'''
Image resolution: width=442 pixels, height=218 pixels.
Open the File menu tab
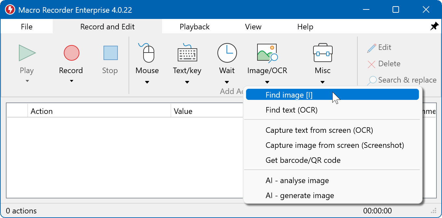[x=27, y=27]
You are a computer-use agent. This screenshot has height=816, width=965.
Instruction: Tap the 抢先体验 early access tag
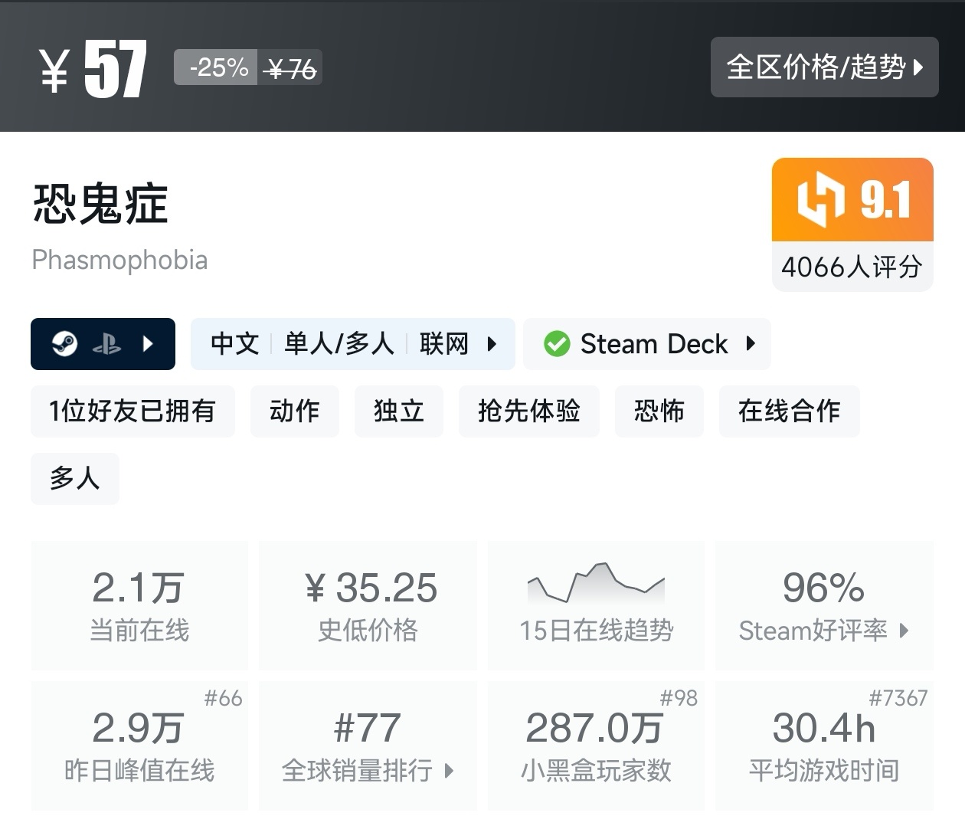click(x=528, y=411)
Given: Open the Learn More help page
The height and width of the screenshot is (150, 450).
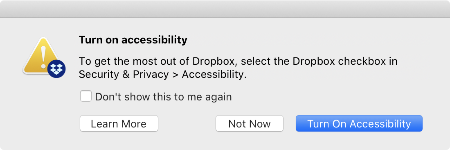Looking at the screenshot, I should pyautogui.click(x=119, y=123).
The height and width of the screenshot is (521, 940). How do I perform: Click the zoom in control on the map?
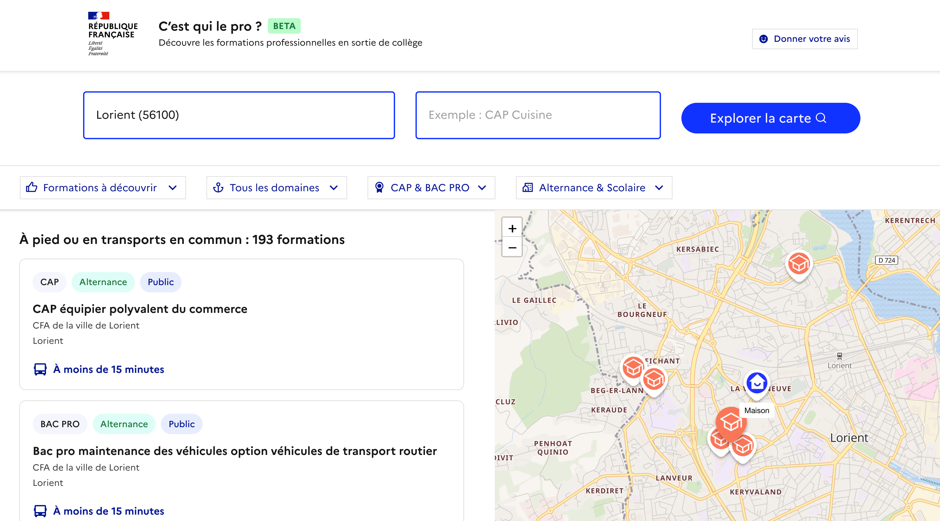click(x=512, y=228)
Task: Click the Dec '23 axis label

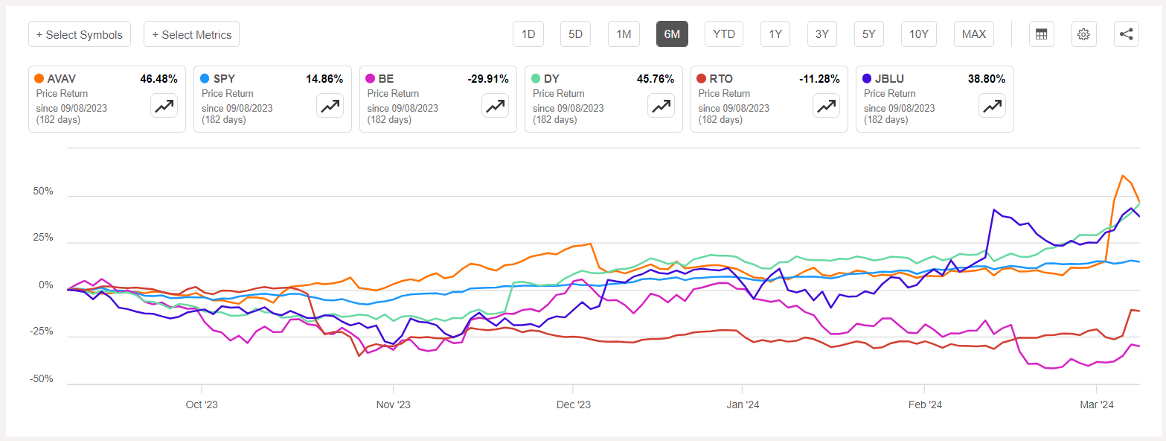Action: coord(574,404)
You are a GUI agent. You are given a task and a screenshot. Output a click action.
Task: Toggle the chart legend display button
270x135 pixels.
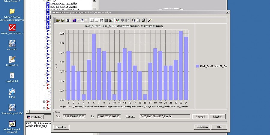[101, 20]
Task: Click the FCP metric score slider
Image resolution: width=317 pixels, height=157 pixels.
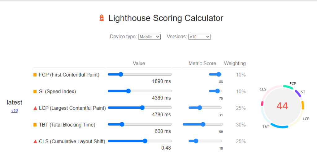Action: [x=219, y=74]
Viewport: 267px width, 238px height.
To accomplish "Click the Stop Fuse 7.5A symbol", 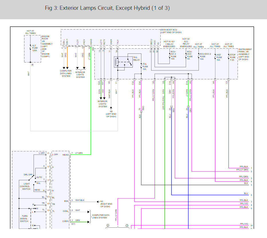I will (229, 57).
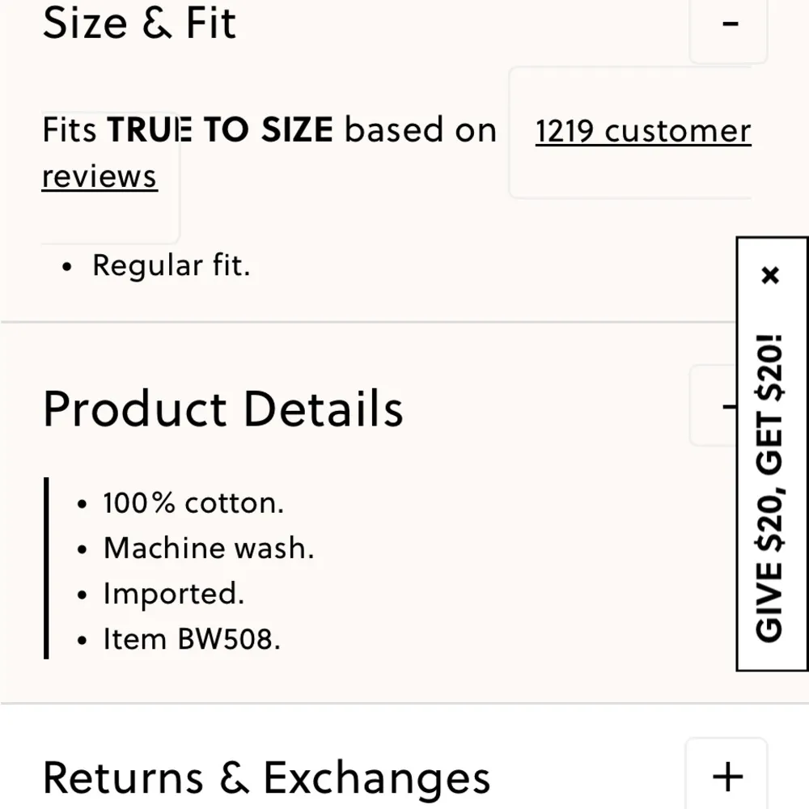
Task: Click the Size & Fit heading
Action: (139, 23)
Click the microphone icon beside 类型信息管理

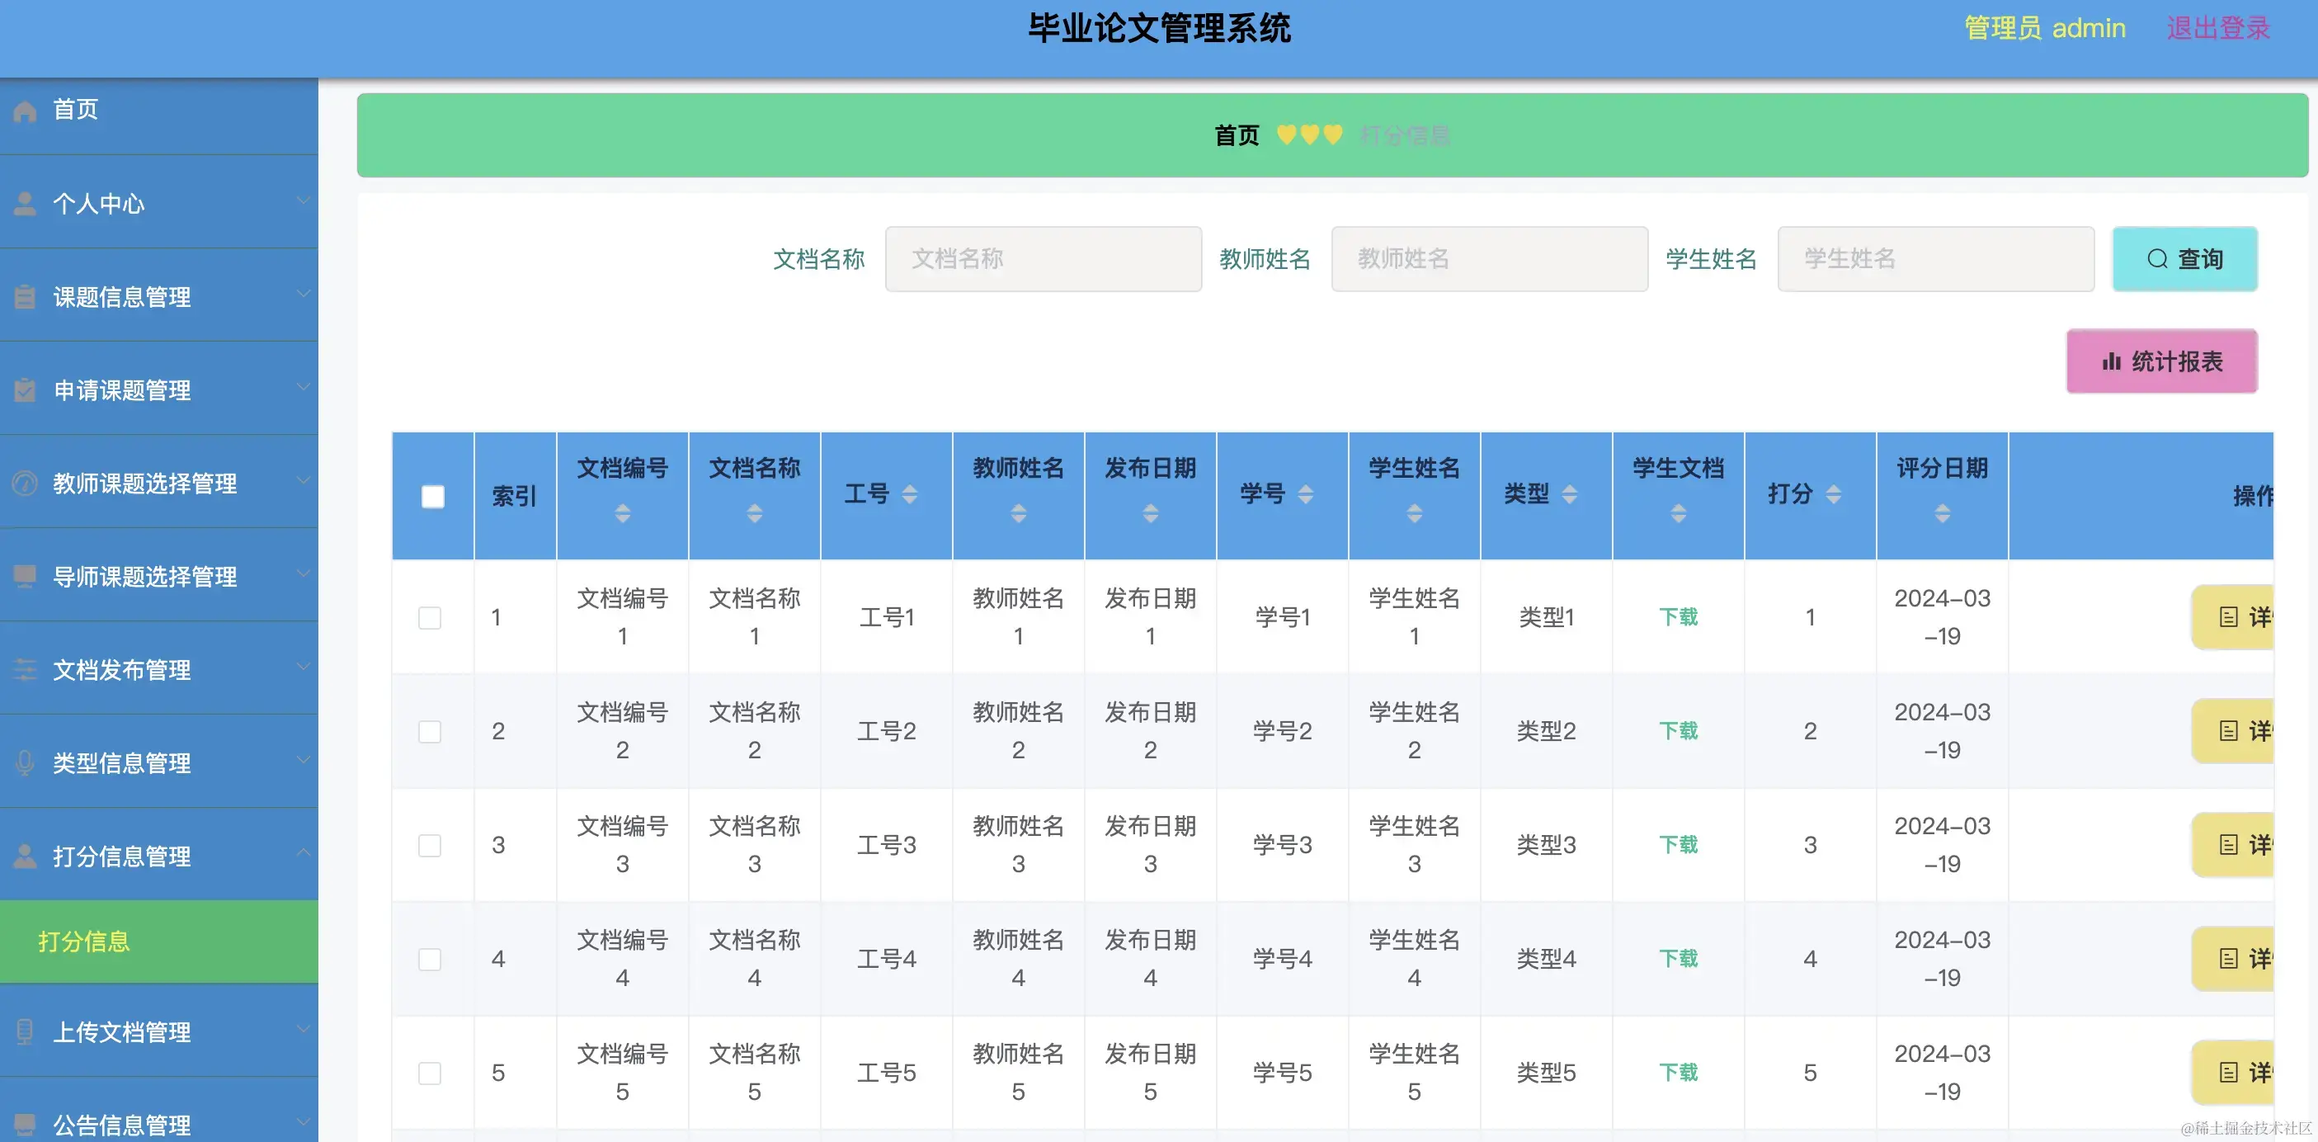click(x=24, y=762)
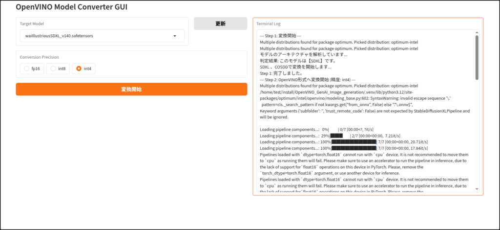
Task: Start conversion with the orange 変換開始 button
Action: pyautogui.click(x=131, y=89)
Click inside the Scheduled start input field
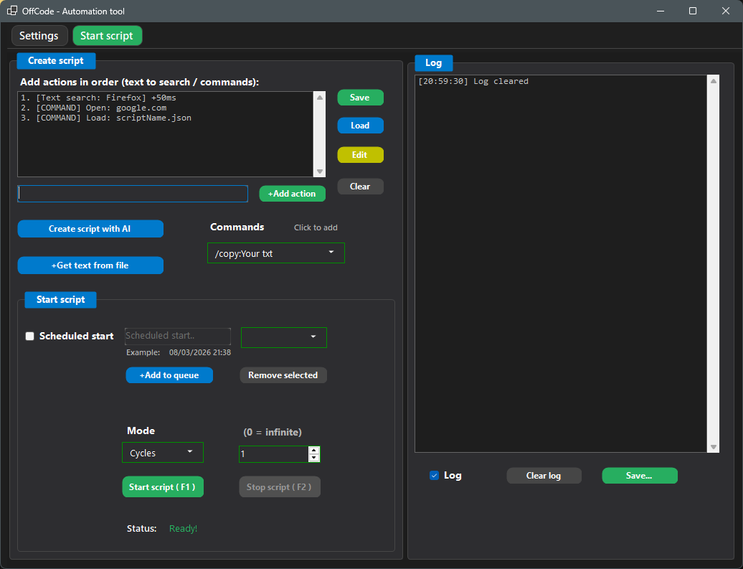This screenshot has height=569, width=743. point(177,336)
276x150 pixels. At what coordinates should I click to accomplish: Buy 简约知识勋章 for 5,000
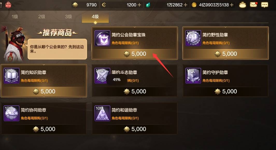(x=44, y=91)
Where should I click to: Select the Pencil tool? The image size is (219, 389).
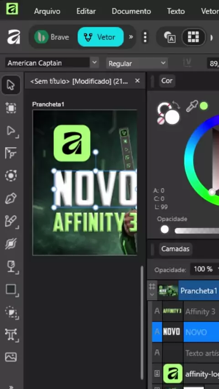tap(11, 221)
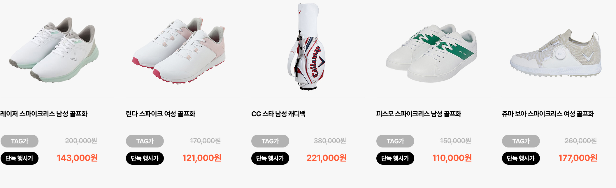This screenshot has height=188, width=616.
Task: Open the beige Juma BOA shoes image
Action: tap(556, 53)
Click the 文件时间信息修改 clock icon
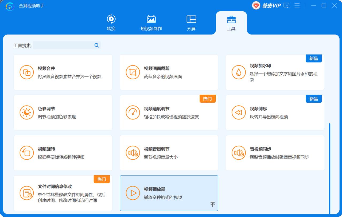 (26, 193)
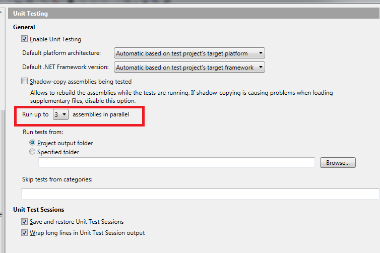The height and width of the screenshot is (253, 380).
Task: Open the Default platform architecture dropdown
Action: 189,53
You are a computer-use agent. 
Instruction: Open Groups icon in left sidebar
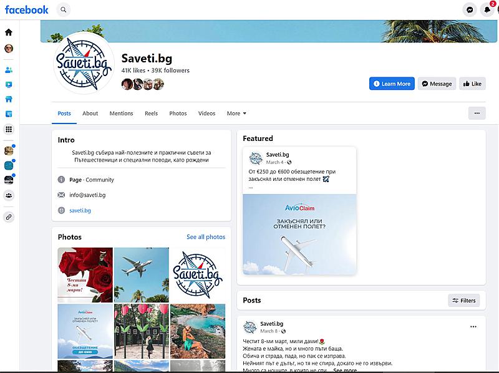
'''
> BRIEF
Identify every line of the material above that contains the word "resolution", and copy each one. Case counts.

> ANSWER TO THE PROBLEM
Image resolution: width=442 pixels, height=218 pixels.
Image resolution: width=317 pixels, height=157 pixels.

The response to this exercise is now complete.